◆ STORED DATA
━━━━━━━━━━━━━━━━━━━━━━━━━━━━━━
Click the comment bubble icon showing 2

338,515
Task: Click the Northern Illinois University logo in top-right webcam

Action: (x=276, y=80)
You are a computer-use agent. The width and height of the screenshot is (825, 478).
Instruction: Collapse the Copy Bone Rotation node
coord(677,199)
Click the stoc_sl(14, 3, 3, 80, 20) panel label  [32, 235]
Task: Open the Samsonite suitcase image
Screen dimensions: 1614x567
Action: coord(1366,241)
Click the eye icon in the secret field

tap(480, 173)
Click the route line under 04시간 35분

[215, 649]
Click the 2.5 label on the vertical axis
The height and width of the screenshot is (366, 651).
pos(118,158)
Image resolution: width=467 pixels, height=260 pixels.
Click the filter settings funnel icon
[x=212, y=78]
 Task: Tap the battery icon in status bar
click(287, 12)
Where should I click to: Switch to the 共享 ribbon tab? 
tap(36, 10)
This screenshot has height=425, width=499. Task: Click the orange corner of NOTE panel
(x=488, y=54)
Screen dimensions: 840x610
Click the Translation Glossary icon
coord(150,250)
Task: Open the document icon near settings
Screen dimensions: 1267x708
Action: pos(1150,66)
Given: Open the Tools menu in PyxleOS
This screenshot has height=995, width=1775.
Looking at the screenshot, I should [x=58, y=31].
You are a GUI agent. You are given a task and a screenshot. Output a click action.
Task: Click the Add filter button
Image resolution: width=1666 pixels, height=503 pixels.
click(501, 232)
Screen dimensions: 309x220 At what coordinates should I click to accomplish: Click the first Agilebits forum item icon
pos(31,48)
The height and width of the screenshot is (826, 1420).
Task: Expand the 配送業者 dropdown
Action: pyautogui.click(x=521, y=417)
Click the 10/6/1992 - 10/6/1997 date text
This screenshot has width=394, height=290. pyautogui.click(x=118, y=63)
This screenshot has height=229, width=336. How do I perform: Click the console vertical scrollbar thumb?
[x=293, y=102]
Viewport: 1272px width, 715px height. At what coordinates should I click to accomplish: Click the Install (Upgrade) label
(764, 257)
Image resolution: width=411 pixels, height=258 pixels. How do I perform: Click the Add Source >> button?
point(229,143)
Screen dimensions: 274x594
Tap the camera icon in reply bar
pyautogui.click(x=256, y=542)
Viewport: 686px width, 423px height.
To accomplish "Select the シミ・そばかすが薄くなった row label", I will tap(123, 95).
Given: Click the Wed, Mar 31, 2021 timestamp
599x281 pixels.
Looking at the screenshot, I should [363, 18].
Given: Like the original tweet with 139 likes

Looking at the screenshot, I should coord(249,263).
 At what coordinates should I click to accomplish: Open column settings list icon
━━━━━━━━━━━━━━━━━━━━━━━━━━━━━━
All lines holding the word "Open" must be found in the listing and copied.

Task: Open the Samsonite suitcase image
Task: Open the document icon near settings
Given: Open the Tools menu in PyxleOS
 At what coordinates should I click to accomplish: Open column settings list icon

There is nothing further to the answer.